The nature of pension investments is evolving. Public pension systems and other public trusts no longer rely on vanilla investment portfolios of stocks and bonds. To make up public pension systems’ unfunded liabilities that often resulted from overly optimistic investment return assumptions, many public pension plans around the country are increasing their risk-taking by increasing holdings of alternative investments like private equity and hedge funds.
This trend toward private and often opaque limited partnership arrangements has helped foster conditions for activists to leverage public dollars under their management and push ideologies or political agendas, often without their limited partnership’s explicit consent.
Since the 2008 financial crisis, the assets that stakeholders depend on have become less transparent and more vulnerable to special interests and political activism. What makes Georgia House Bill 481 unique and effective is that it avoids directing, limiting, or interfering with public pension trustees’ core duty, maximizing returns and delivering constitutionally protected retirement benefits at a reasonable cost.
House Bill 481 would help prevent the politicization of Georgia’s public pension fund investments by providing clear boundaries for public fiduciaries to ensure investment decisions are based on material factors.

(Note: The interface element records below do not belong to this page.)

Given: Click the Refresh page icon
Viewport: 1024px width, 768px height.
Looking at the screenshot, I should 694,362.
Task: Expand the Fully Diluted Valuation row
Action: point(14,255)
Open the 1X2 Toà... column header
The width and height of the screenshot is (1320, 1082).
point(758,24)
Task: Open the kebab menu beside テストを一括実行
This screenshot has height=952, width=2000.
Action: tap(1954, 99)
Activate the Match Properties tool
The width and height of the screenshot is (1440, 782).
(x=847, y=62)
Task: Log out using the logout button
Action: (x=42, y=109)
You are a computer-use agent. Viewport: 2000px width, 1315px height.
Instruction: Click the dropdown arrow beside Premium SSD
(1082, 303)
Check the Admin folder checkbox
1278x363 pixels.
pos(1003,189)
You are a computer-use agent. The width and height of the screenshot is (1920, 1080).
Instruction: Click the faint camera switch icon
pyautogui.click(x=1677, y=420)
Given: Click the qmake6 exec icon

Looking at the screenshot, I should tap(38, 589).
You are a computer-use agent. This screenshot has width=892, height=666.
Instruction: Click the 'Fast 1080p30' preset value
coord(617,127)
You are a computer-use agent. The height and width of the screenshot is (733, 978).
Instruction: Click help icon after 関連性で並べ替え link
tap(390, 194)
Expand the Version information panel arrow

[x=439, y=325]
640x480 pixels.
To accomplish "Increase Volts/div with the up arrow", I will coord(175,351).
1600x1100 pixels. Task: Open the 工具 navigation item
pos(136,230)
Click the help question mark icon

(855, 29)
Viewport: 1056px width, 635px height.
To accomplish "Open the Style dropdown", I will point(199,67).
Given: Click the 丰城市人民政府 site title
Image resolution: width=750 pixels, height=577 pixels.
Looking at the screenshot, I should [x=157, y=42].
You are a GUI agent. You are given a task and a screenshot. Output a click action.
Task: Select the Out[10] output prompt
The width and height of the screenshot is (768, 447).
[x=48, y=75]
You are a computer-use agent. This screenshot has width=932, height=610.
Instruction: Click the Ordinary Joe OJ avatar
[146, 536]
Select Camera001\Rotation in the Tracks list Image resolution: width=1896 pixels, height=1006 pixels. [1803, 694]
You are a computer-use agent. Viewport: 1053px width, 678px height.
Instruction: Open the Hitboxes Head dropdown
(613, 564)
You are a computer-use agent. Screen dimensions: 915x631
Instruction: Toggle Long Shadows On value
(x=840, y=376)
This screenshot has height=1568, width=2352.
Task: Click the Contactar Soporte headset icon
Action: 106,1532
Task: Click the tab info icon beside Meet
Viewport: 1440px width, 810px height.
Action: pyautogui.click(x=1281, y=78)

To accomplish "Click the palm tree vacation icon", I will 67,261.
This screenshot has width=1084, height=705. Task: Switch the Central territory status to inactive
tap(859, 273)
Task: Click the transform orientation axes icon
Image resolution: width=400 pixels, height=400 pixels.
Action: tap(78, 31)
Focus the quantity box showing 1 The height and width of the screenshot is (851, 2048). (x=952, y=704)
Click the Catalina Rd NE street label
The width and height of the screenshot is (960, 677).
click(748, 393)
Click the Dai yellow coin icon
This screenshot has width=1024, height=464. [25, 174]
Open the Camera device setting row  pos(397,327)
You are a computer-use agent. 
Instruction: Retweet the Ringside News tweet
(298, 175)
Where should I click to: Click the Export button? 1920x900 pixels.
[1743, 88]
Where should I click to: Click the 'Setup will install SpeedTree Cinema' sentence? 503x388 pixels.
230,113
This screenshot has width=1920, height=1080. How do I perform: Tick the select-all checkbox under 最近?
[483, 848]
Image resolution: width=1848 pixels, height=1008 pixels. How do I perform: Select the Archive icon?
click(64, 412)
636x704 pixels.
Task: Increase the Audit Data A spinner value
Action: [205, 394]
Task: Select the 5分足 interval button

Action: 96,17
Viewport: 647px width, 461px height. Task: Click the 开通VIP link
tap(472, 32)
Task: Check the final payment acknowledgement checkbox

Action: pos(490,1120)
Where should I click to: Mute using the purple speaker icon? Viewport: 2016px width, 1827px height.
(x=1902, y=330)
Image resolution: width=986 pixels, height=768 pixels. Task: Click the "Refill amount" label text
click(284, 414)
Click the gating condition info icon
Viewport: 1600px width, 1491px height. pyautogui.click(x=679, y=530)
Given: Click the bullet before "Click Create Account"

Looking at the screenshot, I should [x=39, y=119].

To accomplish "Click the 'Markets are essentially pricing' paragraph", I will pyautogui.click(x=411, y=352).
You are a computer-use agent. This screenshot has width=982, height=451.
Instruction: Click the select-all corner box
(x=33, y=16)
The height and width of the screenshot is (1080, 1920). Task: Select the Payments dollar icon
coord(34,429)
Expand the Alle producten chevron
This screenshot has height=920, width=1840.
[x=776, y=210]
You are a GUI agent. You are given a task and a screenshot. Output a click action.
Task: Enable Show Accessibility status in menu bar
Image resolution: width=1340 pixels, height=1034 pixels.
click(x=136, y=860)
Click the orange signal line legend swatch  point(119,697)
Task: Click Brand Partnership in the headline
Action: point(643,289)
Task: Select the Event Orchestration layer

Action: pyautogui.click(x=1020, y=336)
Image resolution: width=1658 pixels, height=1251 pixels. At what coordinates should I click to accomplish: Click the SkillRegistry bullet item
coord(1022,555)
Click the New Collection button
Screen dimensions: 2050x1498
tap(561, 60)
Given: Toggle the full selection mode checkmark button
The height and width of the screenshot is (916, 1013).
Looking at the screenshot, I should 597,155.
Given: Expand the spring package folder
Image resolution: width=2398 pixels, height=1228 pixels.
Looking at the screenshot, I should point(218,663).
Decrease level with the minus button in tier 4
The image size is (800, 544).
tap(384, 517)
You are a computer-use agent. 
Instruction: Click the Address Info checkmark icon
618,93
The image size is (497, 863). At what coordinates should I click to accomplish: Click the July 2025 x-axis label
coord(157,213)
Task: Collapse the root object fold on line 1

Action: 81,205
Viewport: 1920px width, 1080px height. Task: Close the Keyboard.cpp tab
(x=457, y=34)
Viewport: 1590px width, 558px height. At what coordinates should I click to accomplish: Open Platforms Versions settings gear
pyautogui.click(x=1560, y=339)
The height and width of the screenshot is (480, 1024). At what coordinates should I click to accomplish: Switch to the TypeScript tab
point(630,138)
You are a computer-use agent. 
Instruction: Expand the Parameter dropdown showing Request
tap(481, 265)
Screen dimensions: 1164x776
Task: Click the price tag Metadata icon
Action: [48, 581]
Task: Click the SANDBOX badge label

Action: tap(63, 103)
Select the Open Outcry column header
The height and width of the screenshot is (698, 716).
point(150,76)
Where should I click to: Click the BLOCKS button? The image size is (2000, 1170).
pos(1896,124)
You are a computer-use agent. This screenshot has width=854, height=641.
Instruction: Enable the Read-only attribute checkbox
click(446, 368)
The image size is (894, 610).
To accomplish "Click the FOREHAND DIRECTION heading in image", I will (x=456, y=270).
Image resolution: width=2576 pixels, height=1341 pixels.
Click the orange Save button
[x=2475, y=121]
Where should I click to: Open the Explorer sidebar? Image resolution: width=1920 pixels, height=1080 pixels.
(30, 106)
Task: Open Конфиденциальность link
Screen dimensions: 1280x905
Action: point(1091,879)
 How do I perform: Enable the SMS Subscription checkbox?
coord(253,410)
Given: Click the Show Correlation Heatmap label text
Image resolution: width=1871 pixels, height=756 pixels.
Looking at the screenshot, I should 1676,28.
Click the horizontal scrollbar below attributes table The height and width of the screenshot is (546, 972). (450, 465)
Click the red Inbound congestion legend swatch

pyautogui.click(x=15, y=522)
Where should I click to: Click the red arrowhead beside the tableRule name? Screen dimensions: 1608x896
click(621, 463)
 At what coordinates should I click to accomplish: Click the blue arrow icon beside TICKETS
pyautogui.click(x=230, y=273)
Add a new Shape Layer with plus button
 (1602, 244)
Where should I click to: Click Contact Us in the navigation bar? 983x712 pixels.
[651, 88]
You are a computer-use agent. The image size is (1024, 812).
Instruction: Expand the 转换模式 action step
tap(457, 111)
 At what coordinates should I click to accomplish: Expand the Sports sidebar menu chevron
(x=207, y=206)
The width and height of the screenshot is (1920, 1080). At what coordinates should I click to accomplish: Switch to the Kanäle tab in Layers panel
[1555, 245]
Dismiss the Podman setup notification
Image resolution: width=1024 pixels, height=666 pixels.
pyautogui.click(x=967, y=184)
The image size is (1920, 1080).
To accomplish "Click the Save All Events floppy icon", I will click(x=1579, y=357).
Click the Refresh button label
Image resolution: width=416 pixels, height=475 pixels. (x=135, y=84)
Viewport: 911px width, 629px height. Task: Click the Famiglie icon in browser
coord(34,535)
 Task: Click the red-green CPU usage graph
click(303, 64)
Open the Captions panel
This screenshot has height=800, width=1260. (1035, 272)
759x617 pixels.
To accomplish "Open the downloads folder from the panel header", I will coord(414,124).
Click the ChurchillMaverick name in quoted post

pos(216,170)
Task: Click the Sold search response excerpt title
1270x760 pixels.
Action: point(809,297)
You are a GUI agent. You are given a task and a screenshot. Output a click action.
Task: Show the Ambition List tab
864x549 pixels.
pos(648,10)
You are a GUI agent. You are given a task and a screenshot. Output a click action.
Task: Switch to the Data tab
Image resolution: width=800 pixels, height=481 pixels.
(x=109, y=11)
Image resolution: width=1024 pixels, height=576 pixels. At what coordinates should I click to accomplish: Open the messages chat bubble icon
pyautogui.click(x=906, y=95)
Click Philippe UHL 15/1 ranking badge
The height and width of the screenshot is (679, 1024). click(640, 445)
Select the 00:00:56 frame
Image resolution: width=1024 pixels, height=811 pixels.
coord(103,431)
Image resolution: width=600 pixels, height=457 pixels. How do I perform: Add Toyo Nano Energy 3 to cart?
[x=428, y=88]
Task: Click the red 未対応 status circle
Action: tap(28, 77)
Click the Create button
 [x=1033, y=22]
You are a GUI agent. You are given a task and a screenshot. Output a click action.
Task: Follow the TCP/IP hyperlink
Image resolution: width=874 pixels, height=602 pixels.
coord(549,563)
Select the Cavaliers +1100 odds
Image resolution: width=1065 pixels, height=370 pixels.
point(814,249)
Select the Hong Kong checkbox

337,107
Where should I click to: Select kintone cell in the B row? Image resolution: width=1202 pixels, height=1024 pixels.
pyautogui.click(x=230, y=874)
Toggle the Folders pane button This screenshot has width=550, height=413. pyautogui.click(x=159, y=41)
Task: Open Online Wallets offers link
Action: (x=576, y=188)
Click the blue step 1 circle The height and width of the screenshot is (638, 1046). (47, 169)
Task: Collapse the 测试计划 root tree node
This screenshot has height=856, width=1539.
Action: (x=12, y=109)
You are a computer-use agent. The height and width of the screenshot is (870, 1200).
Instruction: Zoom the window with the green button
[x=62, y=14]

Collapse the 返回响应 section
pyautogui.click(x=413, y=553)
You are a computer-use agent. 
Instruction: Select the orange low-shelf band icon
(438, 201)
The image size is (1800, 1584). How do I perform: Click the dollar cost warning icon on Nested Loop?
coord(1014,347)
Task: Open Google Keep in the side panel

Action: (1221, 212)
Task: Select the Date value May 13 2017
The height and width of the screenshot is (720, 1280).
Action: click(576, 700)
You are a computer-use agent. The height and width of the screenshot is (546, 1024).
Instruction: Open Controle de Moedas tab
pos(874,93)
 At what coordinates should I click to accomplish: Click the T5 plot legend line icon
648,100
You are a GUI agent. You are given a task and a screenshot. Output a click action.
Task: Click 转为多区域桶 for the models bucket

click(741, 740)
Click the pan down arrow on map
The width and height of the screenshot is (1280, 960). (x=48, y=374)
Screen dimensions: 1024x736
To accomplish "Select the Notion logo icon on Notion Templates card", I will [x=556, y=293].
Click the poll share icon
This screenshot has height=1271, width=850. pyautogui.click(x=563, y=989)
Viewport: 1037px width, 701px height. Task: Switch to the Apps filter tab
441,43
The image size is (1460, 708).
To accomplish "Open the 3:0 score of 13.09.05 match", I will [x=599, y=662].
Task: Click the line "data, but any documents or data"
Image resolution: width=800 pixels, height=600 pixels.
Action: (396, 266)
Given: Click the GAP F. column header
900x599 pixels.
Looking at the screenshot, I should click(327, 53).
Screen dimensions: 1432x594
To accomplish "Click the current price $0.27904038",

Public pension systems should invest to maximize returns so constitutionally protected retirement benefits are delivered at minimal cost to taxpayers and employees. Investments targeted toward fulfilling political agendas should play no role in that process.
Policymakers may also want to consider additional policies to increase transparency and ensure good governance through private investment and proxy-voting reporting, as well as requirements allowing more access to investment-related public meetings, to complement HB 481, and we would be happy to provide more information to interested committee members.
Implementing the policies included in HB 481 would effectively elevate risk analysis and performance to their rightful positions as the sole factors in the fiduciary decision-making process. Depoliticizing the investment management of these important public trust funds and protecting trustees’ ability to consider quantifiable risks is in the best interest of all direct stakeholders.
Thank you again for the opportunity to speak today.